▸ **Data to use**
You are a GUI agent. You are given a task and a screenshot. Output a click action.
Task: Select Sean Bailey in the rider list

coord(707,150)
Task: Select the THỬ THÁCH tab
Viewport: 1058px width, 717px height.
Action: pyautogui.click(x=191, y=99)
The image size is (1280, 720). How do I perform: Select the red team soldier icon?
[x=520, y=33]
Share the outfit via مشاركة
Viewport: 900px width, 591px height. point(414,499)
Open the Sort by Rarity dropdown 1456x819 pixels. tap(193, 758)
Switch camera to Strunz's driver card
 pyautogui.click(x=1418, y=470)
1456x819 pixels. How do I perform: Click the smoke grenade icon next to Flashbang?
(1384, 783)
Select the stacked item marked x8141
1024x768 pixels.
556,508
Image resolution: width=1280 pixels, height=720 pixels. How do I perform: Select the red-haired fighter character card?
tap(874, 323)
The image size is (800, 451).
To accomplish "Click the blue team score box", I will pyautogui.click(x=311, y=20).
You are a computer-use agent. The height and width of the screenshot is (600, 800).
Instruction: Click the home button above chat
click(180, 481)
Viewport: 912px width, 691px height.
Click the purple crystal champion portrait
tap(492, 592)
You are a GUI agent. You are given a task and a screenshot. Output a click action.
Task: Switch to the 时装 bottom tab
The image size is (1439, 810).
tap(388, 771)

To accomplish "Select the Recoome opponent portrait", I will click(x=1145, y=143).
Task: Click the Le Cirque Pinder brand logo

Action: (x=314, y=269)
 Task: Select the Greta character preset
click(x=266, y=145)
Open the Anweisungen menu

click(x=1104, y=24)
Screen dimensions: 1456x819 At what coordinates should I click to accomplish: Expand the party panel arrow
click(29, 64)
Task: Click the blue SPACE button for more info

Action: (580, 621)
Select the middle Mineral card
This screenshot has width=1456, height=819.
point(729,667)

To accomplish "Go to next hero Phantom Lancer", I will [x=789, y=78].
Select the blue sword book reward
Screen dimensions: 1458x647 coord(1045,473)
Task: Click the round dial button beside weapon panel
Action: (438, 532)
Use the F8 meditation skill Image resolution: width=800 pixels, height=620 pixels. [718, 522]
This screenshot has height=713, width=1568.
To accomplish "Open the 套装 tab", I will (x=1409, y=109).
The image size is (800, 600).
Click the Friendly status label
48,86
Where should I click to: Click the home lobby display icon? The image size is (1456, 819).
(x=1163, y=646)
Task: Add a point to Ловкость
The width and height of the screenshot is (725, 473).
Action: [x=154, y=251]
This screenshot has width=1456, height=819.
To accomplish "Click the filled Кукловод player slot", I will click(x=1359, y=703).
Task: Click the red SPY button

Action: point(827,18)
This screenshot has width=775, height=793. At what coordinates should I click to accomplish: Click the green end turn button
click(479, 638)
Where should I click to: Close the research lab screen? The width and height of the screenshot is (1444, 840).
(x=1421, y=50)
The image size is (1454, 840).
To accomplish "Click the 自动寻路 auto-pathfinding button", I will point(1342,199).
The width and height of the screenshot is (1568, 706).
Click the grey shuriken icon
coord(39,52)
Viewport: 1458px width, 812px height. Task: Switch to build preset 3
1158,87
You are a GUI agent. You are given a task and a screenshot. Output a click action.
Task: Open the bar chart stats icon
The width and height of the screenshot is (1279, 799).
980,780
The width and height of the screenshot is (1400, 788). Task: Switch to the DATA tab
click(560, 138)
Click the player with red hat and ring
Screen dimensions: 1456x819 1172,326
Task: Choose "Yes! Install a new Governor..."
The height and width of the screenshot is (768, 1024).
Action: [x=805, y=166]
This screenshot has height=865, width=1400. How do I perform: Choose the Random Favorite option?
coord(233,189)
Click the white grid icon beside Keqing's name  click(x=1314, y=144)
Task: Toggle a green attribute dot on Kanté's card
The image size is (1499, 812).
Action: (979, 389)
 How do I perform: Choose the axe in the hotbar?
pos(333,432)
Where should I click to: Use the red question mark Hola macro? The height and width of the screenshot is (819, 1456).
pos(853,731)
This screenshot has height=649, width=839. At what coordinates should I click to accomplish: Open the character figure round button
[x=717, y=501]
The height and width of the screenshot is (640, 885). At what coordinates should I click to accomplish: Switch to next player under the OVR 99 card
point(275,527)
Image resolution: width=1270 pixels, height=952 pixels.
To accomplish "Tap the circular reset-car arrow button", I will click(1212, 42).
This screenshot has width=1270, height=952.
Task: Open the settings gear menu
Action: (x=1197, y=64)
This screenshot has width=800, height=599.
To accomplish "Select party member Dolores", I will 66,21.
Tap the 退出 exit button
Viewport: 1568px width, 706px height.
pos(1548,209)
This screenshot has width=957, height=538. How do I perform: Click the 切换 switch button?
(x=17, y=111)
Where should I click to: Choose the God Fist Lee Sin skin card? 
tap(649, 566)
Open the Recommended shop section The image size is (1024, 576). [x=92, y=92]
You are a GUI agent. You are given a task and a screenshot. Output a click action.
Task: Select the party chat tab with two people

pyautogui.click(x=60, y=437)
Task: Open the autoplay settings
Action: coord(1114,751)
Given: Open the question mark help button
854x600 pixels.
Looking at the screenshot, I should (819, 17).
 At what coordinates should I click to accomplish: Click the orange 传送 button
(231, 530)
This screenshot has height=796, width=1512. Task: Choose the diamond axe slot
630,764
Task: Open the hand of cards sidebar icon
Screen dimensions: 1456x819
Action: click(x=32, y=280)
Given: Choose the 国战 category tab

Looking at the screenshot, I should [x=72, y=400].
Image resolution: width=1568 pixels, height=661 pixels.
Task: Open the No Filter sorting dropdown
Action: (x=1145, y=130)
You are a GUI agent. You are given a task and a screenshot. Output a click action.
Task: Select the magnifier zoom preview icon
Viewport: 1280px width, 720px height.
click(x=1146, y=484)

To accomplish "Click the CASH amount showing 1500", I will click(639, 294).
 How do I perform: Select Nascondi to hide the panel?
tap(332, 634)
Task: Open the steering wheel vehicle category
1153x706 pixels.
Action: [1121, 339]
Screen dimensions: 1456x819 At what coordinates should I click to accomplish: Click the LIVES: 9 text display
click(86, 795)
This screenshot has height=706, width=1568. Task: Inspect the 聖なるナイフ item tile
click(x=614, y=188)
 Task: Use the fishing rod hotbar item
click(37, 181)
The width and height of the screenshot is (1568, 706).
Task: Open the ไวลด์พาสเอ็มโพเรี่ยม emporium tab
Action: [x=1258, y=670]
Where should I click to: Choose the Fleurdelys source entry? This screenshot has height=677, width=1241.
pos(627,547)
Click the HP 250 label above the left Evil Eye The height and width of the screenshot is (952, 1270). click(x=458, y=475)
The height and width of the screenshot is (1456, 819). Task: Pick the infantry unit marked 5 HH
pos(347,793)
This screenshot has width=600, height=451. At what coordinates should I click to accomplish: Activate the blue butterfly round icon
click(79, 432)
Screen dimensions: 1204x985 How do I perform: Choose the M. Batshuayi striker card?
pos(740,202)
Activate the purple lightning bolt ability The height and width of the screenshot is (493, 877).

▸ **Description of the task**
Extract all of the lines above and reproduce each one exactly as it appears.

▸ **Solved exercise**
You are a GUI agent. You are given a task and a screenshot. Output a click action.
Task: Select Sean Bailey in the rider list

coord(707,150)
Task: Select the THỬ THÁCH tab
Viewport: 1058px width, 717px height.
Action: pyautogui.click(x=191, y=99)
The image size is (1280, 720). How do I perform: Select the red team soldier icon?
[x=520, y=33]
Share the outfit via مشاركة
Viewport: 900px width, 591px height. point(414,499)
Open the Sort by Rarity dropdown 1456x819 pixels. tap(193, 758)
Switch camera to Strunz's driver card
 pyautogui.click(x=1418, y=470)
1456x819 pixels. How do I perform: Click the smoke grenade icon next to Flashbang?
(1384, 783)
Select the stacked item marked x8141
1024x768 pixels.
556,508
Image resolution: width=1280 pixels, height=720 pixels. How do I perform: Select the red-haired fighter character card?
tap(874, 323)
The image size is (800, 451).
To accomplish "Click the blue team score box", I will pyautogui.click(x=311, y=20).
You are a computer-use agent. The height and width of the screenshot is (600, 800).
Instruction: Click the home button above chat
click(180, 481)
Viewport: 912px width, 691px height.
Click the purple crystal champion portrait
tap(492, 592)
You are a GUI agent. You are given a task and a screenshot. Output a click action.
Task: Switch to the 时装 bottom tab
The image size is (1439, 810).
tap(388, 771)

To accomplish "Select the Recoome opponent portrait", I will click(x=1145, y=143).
Task: Click the Le Cirque Pinder brand logo

Action: (x=314, y=269)
 Task: Select the Greta character preset
click(x=266, y=145)
Open the Anweisungen menu

click(x=1104, y=24)
Screen dimensions: 1456x819 At what coordinates should I click to accomplish: Expand the party panel arrow
click(29, 64)
Task: Click the blue SPACE button for more info

Action: (580, 621)
Select the middle Mineral card
This screenshot has width=1456, height=819.
point(729,667)

To accomplish "Go to next hero Phantom Lancer", I will [x=789, y=78].
Select the blue sword book reward
Screen dimensions: 1458x647 coord(1045,473)
Task: Click the round dial button beside weapon panel
Action: (438, 532)
Use the F8 meditation skill Image resolution: width=800 pixels, height=620 pixels. [718, 522]
This screenshot has height=713, width=1568.
To accomplish "Open the 套装 tab", I will (x=1409, y=109).
The image size is (800, 600).
Click the Friendly status label
48,86
Where should I click to: Click the home lobby display icon? The image size is (1456, 819).
(x=1163, y=646)
Task: Add a point to Ловкость
The width and height of the screenshot is (725, 473).
Action: [x=154, y=251]
This screenshot has width=1456, height=819.
To accomplish "Click the filled Кукловод player slot", I will click(x=1359, y=703).
Task: Click the red SPY button

Action: point(827,18)
This screenshot has width=775, height=793. At what coordinates should I click to accomplish: Click the green end turn button
click(479, 638)
Where should I click to: Close the research lab screen? The width and height of the screenshot is (1444, 840).
(x=1421, y=50)
The image size is (1454, 840).
To accomplish "Click the 自动寻路 auto-pathfinding button", I will point(1342,199).
The width and height of the screenshot is (1568, 706).
Click the grey shuriken icon
coord(39,52)
Viewport: 1458px width, 812px height. Task: Switch to build preset 3
1158,87
You are a GUI agent. You are given a task and a screenshot. Output a click action.
Task: Open the bar chart stats icon
The width and height of the screenshot is (1279, 799).
980,780
The width and height of the screenshot is (1400, 788). Task: Switch to the DATA tab
click(560, 138)
Click the player with red hat and ring
Screen dimensions: 1456x819 1172,326
Task: Choose "Yes! Install a new Governor..."
The height and width of the screenshot is (768, 1024).
Action: [x=805, y=166]
This screenshot has height=865, width=1400. How do I perform: Choose the Random Favorite option?
coord(233,189)
Click the white grid icon beside Keqing's name  click(x=1314, y=144)
Task: Toggle a green attribute dot on Kanté's card
The image size is (1499, 812).
Action: (979, 389)
 How do I perform: Choose the axe in the hotbar?
pos(333,432)
Where should I click to: Use the red question mark Hola macro? The height and width of the screenshot is (819, 1456).
pos(853,731)
This screenshot has height=649, width=839. At what coordinates should I click to accomplish: Open the character figure round button
[x=717, y=501]
The height and width of the screenshot is (640, 885). At what coordinates should I click to accomplish: Switch to next player under the OVR 99 card
point(275,527)
Image resolution: width=1270 pixels, height=952 pixels.
To accomplish "Tap the circular reset-car arrow button", I will click(1212, 42).
This screenshot has width=1270, height=952.
Task: Open the settings gear menu
Action: (x=1197, y=64)
This screenshot has width=800, height=599.
To accomplish "Select party member Dolores", I will 66,21.
Tap the 退出 exit button
Viewport: 1568px width, 706px height.
pos(1548,209)
This screenshot has width=957, height=538. How do I perform: Click the 切换 switch button?
(x=17, y=111)
Where should I click to: Choose the God Fist Lee Sin skin card? 
tap(649, 566)
Open the Recommended shop section The image size is (1024, 576). [x=92, y=92]
You are a GUI agent. You are given a task and a screenshot. Output a click action.
Task: Select the party chat tab with two people

pyautogui.click(x=60, y=437)
Task: Open the autoplay settings
Action: coord(1114,751)
Given: Open the question mark help button
854x600 pixels.
Looking at the screenshot, I should (819, 17).
 At what coordinates should I click to accomplish: Click the orange 传送 button
(231, 530)
This screenshot has height=796, width=1512. Task: Choose the diamond axe slot
630,764
Task: Open the hand of cards sidebar icon
Screen dimensions: 1456x819
Action: click(x=32, y=280)
Given: Choose the 国战 category tab

Looking at the screenshot, I should [x=72, y=400].
Image resolution: width=1568 pixels, height=661 pixels.
Task: Open the No Filter sorting dropdown
Action: (x=1145, y=130)
You are a GUI agent. You are given a task and a screenshot. Output a click action.
Task: Select the magnifier zoom preview icon
Viewport: 1280px width, 720px height.
click(x=1146, y=484)

To accomplish "Click the CASH amount showing 1500", I will click(639, 294).
 How do I perform: Select Nascondi to hide the panel?
tap(332, 634)
Task: Open the steering wheel vehicle category
1153x706 pixels.
Action: [1121, 339]
Screen dimensions: 1456x819 At what coordinates should I click to accomplish: Click the LIVES: 9 text display
click(86, 795)
This screenshot has height=706, width=1568. Task: Inspect the 聖なるナイフ item tile
click(x=614, y=188)
 Task: Use the fishing rod hotbar item
click(37, 181)
The width and height of the screenshot is (1568, 706).
Task: Open the ไวลด์พาสเอ็มโพเรี่ยม emporium tab
Action: [x=1258, y=670]
Where should I click to: Choose the Fleurdelys source entry? This screenshot has height=677, width=1241.
pos(627,547)
Click the HP 250 label above the left Evil Eye The height and width of the screenshot is (952, 1270). click(x=458, y=475)
The height and width of the screenshot is (1456, 819). Task: Pick the infantry unit marked 5 HH
pos(347,793)
This screenshot has width=600, height=451. At what coordinates should I click to accomplish: Activate the blue butterfly round icon
click(79, 432)
Screen dimensions: 1204x985 How do I perform: Choose the M. Batshuayi striker card?
pos(740,202)
Activate the purple lightning bolt ability The height and width of the screenshot is (493, 877).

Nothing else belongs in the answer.